Bu hayatta kalan tıbbi metinler olmasaydı, muhtemelen Hipokrat hakkında bilgi sahibi olmayacaktık. Antik Yunan tıbbı ansiklopedisinin yazarı Hipokrat'a atfedilir, ancak araştırmacılara göre 60'tan fazla tezden oluşan koleksiyonda az sayıda eser doğrudan Kos adasından bir doktorun kalemine aittir. .

Öyle ya da böyle, ancak “Hipokrat Koleksiyonu” bir nedenle “tıbbın babası” adını taşıyor. Mezun olduktan sonra doktorlar tarafından verilen ünlü yeminin kanıtladığı gibi, tıbbı bir sanat olarak gören olağanüstü yetenekli bir doktordu. Bir yandan yüksek tıbbi ahlakın garantisi olarak hastayı korurken, diğer yandan doktora topluma tam bir güven sağladı. Hipokrat Koleksiyonu bu yeminle açılır. Yemin, Yunan şehir devletlerinde kamusal yaşamın gerekli bir unsuruydu. Yunanlılar her uygun durumda ve yemin olmadan yemin ettiler (Sokrates'i hatırlamak yeterlidir - büyük bilge neredeyse hiçbir zaman yemin etmeden tek bir söz söylemedi). Antik Yunanistan'da çok sayıda çeşitli yemin vardı ve bunların özü, esas olarak, uymadıkları için ilahi ceza korkusuydu.

Yunan doktorlarının iki bin yıldan fazla metinlerden bazı tavsiyeleri bugün kullanılabilir. Klasik çağda, herhangi bir zanaatla uğraşmak özgür bir insana yakışmazdı. Doktorlar da dahil olmak üzere, para kazanmak için çalışan herhangi bir profesyonel, pratik olarak üstlerinin hor görülmesine neden oldu. Dolayısıyla Aristoteles'e göre, ödenmeyen bu faaliyetler “özgür” ve “soylu” sanatlar olarak kabul edildi.

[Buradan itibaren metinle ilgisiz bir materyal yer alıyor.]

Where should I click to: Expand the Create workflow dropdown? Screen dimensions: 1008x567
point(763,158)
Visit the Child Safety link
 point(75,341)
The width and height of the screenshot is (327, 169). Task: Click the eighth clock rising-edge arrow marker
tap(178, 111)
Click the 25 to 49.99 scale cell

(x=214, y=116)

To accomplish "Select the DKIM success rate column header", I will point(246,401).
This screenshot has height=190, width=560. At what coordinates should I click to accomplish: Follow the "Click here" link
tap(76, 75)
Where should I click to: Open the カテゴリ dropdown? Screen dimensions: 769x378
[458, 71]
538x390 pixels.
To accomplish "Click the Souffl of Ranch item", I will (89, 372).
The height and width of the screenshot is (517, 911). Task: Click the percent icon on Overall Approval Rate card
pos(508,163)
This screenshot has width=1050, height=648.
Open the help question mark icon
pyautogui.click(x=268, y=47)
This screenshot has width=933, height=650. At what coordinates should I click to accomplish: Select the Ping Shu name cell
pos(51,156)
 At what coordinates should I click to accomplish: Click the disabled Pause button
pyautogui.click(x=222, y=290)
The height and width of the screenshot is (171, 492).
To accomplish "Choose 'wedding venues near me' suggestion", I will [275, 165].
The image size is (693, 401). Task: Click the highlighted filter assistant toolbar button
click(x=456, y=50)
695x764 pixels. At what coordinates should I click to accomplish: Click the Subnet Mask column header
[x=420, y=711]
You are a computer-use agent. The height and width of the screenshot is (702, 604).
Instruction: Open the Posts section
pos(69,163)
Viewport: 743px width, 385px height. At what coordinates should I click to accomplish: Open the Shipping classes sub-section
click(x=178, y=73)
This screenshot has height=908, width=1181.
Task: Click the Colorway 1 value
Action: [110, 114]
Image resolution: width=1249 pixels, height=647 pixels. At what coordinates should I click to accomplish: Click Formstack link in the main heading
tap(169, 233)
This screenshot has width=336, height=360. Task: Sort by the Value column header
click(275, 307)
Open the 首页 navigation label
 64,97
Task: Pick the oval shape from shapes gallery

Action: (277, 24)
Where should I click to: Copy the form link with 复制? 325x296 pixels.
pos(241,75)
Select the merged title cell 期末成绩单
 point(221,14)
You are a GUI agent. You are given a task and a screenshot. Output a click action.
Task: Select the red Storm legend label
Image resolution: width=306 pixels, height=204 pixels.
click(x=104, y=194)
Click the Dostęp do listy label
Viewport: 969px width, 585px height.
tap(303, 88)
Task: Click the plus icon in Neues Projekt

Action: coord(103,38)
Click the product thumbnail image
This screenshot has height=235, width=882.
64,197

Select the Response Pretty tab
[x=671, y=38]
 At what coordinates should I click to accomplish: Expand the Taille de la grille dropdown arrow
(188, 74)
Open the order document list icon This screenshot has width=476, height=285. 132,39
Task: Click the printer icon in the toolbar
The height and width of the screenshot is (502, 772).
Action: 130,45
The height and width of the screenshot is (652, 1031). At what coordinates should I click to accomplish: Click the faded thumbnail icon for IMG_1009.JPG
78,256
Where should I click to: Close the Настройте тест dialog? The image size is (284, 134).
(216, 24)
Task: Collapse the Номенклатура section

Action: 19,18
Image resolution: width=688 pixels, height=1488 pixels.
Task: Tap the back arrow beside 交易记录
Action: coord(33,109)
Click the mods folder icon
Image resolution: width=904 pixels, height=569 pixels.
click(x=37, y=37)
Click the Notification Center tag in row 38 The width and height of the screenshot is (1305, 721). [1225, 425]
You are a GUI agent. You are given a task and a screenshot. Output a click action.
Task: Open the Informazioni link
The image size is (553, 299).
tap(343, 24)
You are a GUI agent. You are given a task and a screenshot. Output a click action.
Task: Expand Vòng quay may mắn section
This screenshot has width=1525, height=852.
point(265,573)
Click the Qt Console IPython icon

Hipokrat, yaşamının sonunu atalarının anavatanı olan Teselya'da geçirdi ve burada filozof Demokritus ile aynı yıl Larisa kenti yakınlarında öldü - c. MÖ 371 e. Ölümünden sonra ünü o kadar arttı ki, kendisinden önceki ve sonraki birçok doktoru gölgede bıraktı. Bu güne kadar, Hipokrat "tıbbın babası" olarak kabul edilir.